◆ **How to complete this task**
Reproduce every record below exactly as written, leaving out any pictures.

◆ **Items listed in a dataset**
—————

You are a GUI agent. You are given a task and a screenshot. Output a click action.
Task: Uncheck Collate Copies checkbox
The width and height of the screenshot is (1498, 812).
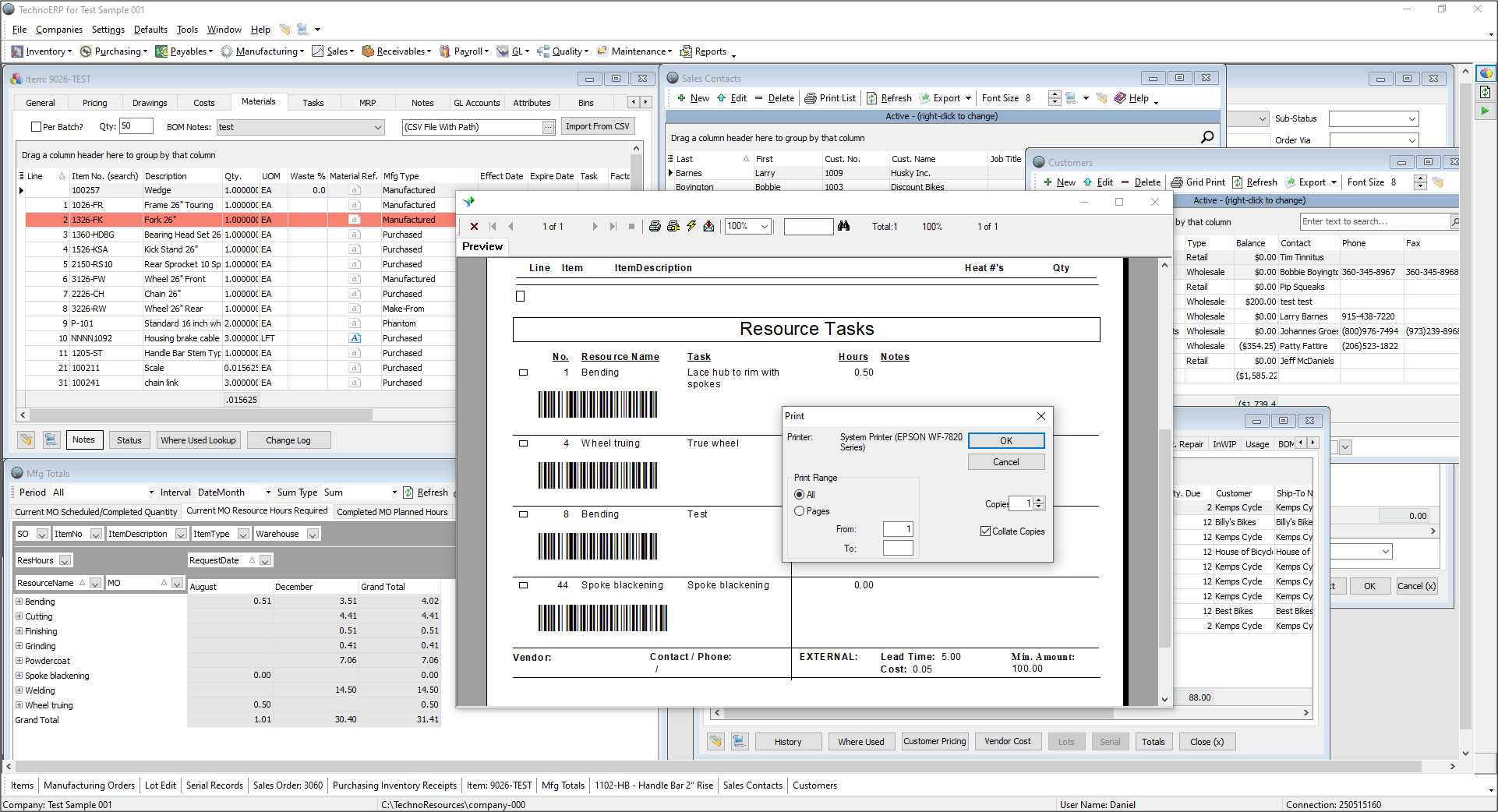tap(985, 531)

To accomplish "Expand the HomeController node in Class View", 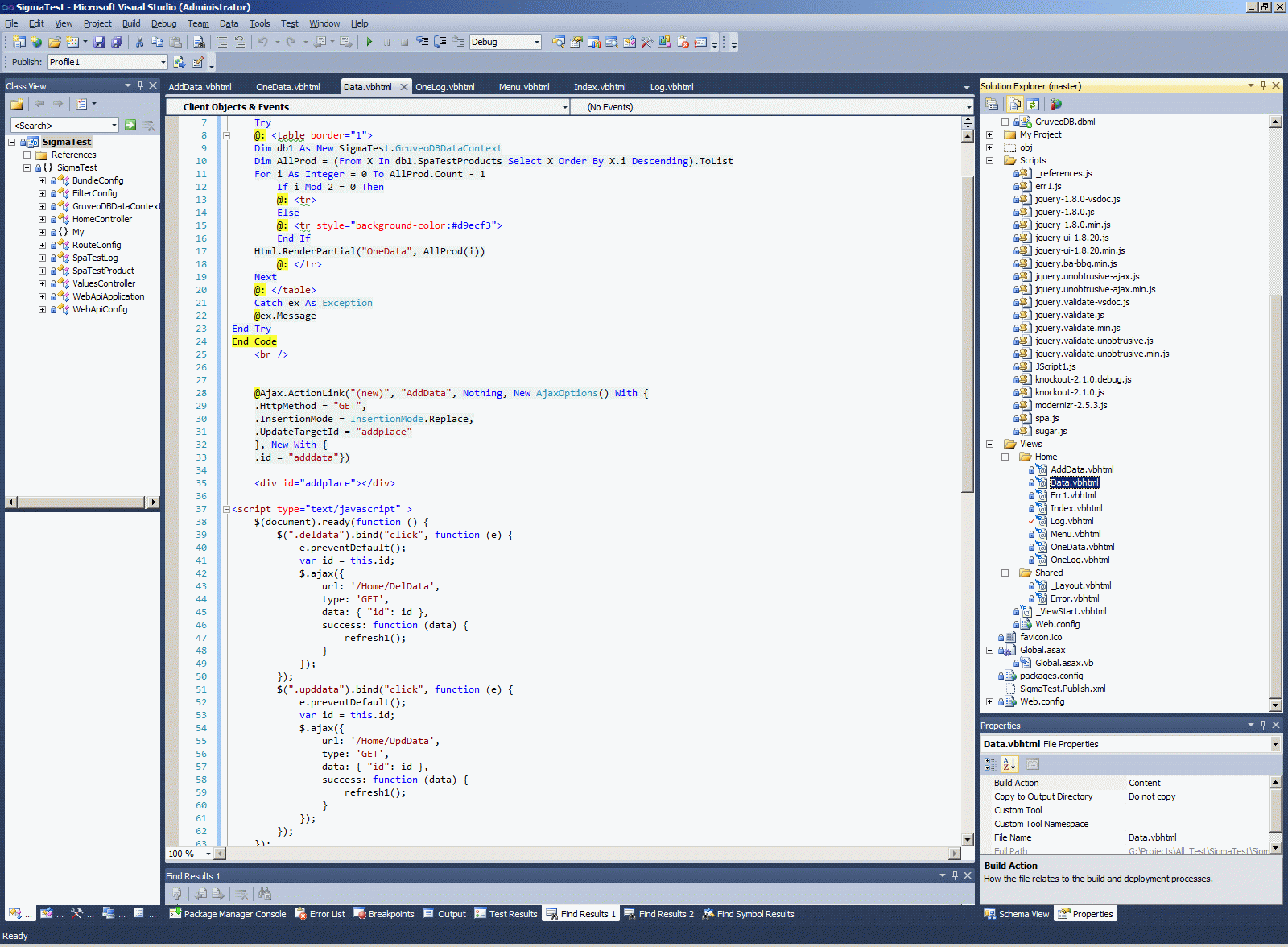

—————

◆ **Result of this exercise**
You are a GUI agent. You are given a task and a screenshot. Output a click action.
Task: Uncheck Collate Copies checkbox
The width and height of the screenshot is (1498, 812).
tap(985, 531)

To accomplish "Expand the HomeController node in Class View", 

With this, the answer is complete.